Il voto senza attese di un Paese senz’anima
Tempo di elezioni. Nonostante le attese, nulla di epocale…
La classe politica, vecchia e nuova, da una parte e il Paese dall’altra a cercare di capire non cosa sia meglio ma cosa sia meno peggio. Non perché ci sia un deficit da parte dei partiti in termini di progetto o di costruzione di programmi e architetture di governo, ma perché sono gli italiani a non avere nessuna idea di come uscire da una crisi economica, sociale, etica e culturale che ha trascinato il paese in un vortice, nel collo di un imbuto che tutto inghiotte e tutto fa ricadere al suolo.
Bisognerebbe ringraziare Mario Monti per aver dissipato ogni dubbio sulla vera natura del suo progetto politico e culturale con la sua discesa in campo. Altro che “salita”. Ha scelto di far emergere il gioco sporco (e basso) che ha tenuto in piedi il suo governo: rappresentare gli interessi di un’élite ristretta (molto più angusta della presunta borghesia italiana) a discapito del paese, della maggioranza dei cittadini e dell’insieme di bisogni (molto diversi dagli interessi) degli italiani. Un’élite che non ha nessun punto di contatto con la realtà produttiva ed economica nazionale (ed anche europea) ma che guarda solo agli utili finanziari a breve durata. E che ha governato per un anno prima millantando una missione salvifica e poi con la minaccia di un fantomatico Armageddon: “senza noi il baratro”. A dimostrazione di quale sia il vero mandato di Monti il disagio di pezzi importanti (anche clericali) del cosiddetto mondo cattolico che pur appoggiandolo non mancano occasione di chiedere a gran voce una maggiore attenzione al sociale e all’economia reale e una via di uscita dall’ossessione finanziaria del professore.

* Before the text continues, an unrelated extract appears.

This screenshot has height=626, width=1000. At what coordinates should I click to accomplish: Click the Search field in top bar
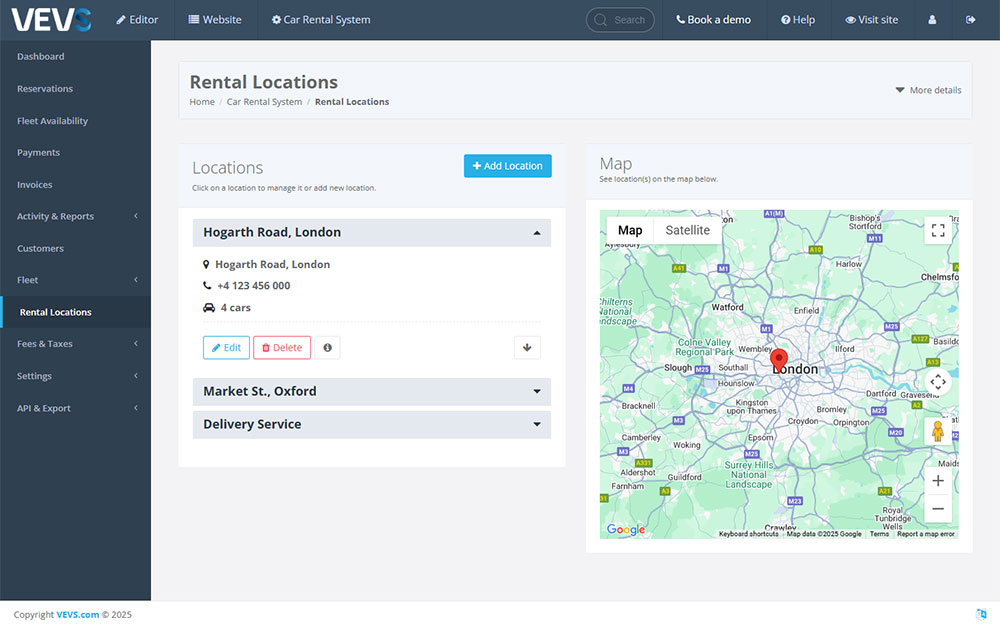pos(621,20)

Ulteriore conferma di quale sia il mondo di riferimento di Monti e di quanto sia stato poco tecnico e molto invece corporativistico e politico il suo mandato di governo ci viene fornita dai comportamenti del professore sulle alleanze non tanto a livello nazionale quanto in Lombardia con l’appoggio al candidato Albertini in chiave anti centro sinistra. Appoggio dietro il quale ci sarebbe come architetto Gianni Letta che sta cercando, con la sua usuale abilità, di creare i presupposti per rendere instabile un governo nazionale di centro sinistra a guida Pd/Sel sottraendo, attraverso i cavilli del porcellum, la maggioranza assoluta alla coalizione guidata da Pierluigi Bersani al Senato e costringendo quindi il Pd a cercare un’alleanza post elettorale con lo strano oggetto politico montiano. E quindi con i poteri che rappresenta. La chiave delle prossime elezioni è in Lombardia. E sul voto e sul premio di maggioranza sul piano regionale previsto dalla attuale legge al Senato. Basta un voto in meno in Lombardia per togliere la maggioranza assoluta alla coalizione Pd/Sel.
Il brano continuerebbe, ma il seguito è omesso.